I can confirm that this is reproducible:
orders/111.json:
{
"tax" : 10,
"id" : 111,
"cust_id" : 333,
"total" : 12,
"demo" :10
}
orders/222.json:
{
"cool": 20,
"id" : 222,
"cust_id" : 111,
"total" : 12
}
1st query:
0: jdbc:drill:zk=sen11:5181,sen12:5181> SELECT customers.id, orders.cool
. . . . . . . . . . . . . . . . . . . > FROM
`maprfs.cmatta`.`test/customers/*.json` customers,
. . . . . . . . . . . . . . . . . . . >
`maprfs.cmatta`.`test/orders/*.json` orders
. . . . . . . . . . . . . . . . . . . > WHERE customers.id = orders.cust_id
. . . . . . . . . . . . . . . . . . . > AND customers.country = 'FRANCE';
+------+-------+
| id | cool |
+------+-------+
| 333 | null |
+------+-------+
1 row selected (0.258 seconds)
Now change orders/111.json by moving the cool field from 222.json to
111.json:
{
"cool": 20,
"tax" : 10,
"id" : 111,
"cust_id" : 333,
"total" : 12,
"demo" :10
}
And removing cool from orders/222.json:
{
"id" : 222,
"cust_id" : 111,
"total" : 12
}
Re-run the query:
: jdbc:drill:zk=sen11:5181,sen12:5181> SELECT customers.id, orders.cool
. . . . . . . . . . . . . . . . . . . > FROM
`maprfs.cmatta`.`test/customers/*.json` customers,
. . . . . . . . . . . . . . . . . . . >
`maprfs.cmatta`.`test/orders/*.json` orders
. . . . . . . . . . . . . . . . . . . > WHERE customers.id = orders.cust_id
. . . . . . . . . . . . . . . . . . . > AND customers.country = 'FRANCE';
java.lang.RuntimeException: java.sql.SQLException: SYSTEM ERROR:
java.lang.IllegalStateException: Failure while reading vector.
Expected vector class of
org.apache.drill.exec.vector.NullableIntVector but was holding vector
class org.apache.drill.exec.vector.NullableVarCharVector.
Fragment 0:0
[Error Id: 04e231ee-8bad-4ad2-aff3-6c0273befd2f on se-node11.se.lab:31010]

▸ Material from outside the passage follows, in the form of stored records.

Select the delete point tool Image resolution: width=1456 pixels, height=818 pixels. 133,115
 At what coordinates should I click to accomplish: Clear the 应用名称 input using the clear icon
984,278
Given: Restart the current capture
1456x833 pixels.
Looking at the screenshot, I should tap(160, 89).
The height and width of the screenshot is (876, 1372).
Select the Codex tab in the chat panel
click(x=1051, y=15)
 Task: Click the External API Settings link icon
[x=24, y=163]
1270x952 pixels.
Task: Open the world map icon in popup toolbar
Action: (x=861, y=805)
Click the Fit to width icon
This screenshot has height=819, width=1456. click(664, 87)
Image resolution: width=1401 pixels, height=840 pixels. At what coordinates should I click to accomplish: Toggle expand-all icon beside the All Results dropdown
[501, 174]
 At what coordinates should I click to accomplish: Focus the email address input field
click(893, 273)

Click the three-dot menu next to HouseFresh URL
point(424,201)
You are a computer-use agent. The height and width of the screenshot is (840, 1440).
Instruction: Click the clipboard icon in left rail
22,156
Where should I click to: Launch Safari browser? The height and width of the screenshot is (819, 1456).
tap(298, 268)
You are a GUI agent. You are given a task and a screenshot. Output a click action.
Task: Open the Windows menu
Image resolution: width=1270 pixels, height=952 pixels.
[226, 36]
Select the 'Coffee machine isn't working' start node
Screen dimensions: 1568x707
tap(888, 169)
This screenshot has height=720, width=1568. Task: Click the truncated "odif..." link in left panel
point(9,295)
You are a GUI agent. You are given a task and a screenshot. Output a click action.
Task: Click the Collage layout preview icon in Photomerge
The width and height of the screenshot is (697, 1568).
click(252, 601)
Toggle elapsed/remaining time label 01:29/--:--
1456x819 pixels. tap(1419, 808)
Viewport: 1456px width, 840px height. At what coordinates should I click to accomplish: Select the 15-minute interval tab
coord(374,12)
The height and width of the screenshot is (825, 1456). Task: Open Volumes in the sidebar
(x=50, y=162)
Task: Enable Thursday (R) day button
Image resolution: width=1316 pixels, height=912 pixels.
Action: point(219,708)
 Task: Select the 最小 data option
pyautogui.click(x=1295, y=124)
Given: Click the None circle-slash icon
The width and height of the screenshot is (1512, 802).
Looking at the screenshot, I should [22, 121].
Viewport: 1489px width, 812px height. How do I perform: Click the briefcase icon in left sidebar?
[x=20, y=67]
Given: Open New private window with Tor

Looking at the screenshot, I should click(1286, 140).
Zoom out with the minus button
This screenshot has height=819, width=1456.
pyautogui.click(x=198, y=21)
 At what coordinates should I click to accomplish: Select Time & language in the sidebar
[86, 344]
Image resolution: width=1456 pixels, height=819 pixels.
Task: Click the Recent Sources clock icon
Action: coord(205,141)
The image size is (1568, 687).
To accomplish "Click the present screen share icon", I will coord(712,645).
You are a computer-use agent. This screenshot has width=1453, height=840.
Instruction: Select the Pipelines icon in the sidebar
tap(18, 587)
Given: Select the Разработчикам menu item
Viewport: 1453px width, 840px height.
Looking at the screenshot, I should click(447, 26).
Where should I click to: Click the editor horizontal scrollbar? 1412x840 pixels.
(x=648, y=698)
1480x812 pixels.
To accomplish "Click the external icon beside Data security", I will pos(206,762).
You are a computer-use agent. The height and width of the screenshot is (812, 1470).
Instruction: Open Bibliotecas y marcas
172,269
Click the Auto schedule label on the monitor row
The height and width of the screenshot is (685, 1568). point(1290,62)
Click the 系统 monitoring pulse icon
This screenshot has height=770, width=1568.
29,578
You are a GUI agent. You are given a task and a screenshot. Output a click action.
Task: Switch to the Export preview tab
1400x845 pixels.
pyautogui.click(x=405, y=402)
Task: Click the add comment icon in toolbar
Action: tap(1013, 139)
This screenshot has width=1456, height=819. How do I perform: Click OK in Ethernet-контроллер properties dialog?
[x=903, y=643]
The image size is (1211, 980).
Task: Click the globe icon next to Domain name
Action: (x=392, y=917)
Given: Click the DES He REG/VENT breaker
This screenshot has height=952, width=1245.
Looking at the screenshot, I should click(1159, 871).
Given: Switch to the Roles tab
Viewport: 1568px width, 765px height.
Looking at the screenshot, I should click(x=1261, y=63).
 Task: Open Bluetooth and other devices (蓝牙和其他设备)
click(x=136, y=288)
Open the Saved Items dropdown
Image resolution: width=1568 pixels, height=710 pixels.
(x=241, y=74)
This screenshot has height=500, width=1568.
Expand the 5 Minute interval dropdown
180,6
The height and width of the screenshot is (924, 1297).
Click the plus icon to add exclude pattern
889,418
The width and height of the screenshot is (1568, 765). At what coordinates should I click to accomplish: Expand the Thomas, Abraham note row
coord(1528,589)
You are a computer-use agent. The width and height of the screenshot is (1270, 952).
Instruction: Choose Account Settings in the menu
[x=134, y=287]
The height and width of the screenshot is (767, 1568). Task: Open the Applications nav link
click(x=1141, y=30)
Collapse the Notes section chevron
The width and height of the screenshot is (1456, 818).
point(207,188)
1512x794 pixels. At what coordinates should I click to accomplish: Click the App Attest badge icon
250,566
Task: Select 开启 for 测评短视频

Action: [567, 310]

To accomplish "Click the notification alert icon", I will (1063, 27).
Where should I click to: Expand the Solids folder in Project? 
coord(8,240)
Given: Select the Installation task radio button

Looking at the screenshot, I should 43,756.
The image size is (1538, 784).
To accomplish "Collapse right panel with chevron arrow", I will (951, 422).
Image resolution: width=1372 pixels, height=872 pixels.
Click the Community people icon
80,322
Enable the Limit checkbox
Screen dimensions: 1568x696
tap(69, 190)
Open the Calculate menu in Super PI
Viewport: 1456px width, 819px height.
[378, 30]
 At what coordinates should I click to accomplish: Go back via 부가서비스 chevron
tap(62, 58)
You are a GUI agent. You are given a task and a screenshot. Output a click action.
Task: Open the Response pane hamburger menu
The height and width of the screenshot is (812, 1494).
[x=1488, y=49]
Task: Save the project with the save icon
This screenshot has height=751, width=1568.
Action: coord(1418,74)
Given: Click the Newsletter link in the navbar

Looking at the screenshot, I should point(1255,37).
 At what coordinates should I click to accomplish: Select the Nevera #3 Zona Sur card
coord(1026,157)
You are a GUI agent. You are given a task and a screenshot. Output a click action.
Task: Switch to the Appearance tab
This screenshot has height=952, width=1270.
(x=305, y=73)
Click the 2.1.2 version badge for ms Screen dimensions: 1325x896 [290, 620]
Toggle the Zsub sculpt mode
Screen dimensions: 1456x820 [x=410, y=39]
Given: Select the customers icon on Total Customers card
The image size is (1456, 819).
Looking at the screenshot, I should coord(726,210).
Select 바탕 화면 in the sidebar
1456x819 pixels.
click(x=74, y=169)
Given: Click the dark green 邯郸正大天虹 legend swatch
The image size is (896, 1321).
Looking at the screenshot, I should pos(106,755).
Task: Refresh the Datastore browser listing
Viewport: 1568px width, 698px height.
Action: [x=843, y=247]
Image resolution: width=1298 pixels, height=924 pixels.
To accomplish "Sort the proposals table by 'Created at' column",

at sqlline.IncrementalRows.hasNext(IncrementalRows.java:73)
at
sqlline.TableOutputFormat$ResizingRowsProvider.next(TableOutputFormat.java:87)
at sqlline.TableOutputFormat.print(TableOutputFormat.java:118)
at sqlline.SqlLine.print(SqlLine.java:1583)
at sqlline.Commands.execute(Commands.java:852)
at sqlline.Commands.sql(Commands.java:751)
at sqlline.SqlLine.dispatch(SqlLine.java:738)
at sqlline.SqlLine.begin(SqlLine.java:612)
at sqlline.SqlLine.start(SqlLine.java:366)
at sqlline.SqlLine.main(SqlLine.java:259)
Chris Matta
[email protected]
215-701-3146
On Mon, Jun 22, 2015 at 10:13 AM, Tugdual Grall <[email protected]> wrote:
> Yes.
>
> On Mon, Jun 22, 2015 at 4:12 PM, Christopher Matta <[email protected]>
> wrote:
>
>> Just to clarify, you run the *exact same query* once and it works, then
>> you remove say the “cool” field from orders/222.json and put it in
>> orders/111.json and the next time the same query returns that error?
>>
>>
>> Chris Matta
>> [email protected]
>> 215-701-3146
>>
>> On Mon, Jun 22, 2015 at 9:59 AM, Tugdual Grall <[email protected]> wrote:
>>
>>> Hello,
>>>
>>> In my use case I have several JSON documents that I need to query using a
>>> join.
>>> The structure of each document can vary a lot (some fields a present or
>>> not
>>> in documents)
>>>
>>> Sometimes the following exception is raised:
>>> org.apache.drill.common.exceptions.UserRemoteException: SYSTEM ERROR:
>>> java.lang.IllegalStateException: Failure while reading vector. Expected
>>> vector class of org.apache.drill.exec.vector.NullableIntVector but was
>>> holding vector class org.apache.drill.exec.vector.NullableVarCharVector.
>>> Fragment 0:0 [Error Id: 35c751bd-3ca0-4e4a-bbac-ad5823ce582f on
>>> 192.168.99.13:31010]
>>>
>>> The queries:
>>>
>>> Following query works:
>>> -----
>>> SELECT customers.id, orders.demo
>>> FROM dfs.`/Users/tgrall/working/customers/*.json` customers,
>>> dfs.`/Users/tgrall/working/orders/*.json` orders
>>> WHERE customers.id = orders.cust_id
>>> AND customers.country = 'FRANCE'
>>> -----
>>>
>>> Following query FAILS:
>>> -----
>>> SELECT customers.id, orders.cool
>>> FROM dfs.`/Users/tgrall/working/customers/*.json` customers,
>>> dfs.`/Users/tgrall/working/orders/*.json` orders
>>> WHERE customers.id = orders.cust_id
>>> AND customers.country = 'FRANCE'
>>> -----
>>>
>>>
>>> The documents:
>>>
>>> Here the files:
>>>
>>> ./customers/333.json
>>> {
>>> "id" : 333,
>>> "name" : "Dave Smith",
>>> "country" : "FRANCE"
>>> }
>>>
>>>
>>> ./orders/111.json
>>> {
>>> "tax" : 10,
>>> "id" : 111,
>>> "cust_id" : 333,
>>> "total" : 12,
>>> "demo" :10
>>> }
>>>
>>> ./orders/222.json
>>> {
>>> "cool":20,
>>> "id" : 222,
>>> "cust_id" : 111,
>>> "total" : 12
>>> }
>>>
>>>
>>> To reproduce the bug you may have to change the document (add/remove
>>> cool,
>>> tax fields)
>>>
>>> It looks like the schema is not "updated" on the fly in some case.
>>>
>>> Any idea how to workaround? Is that bug?
>>>
>>> Regards
>>> Tug
>>>
>>
>>
>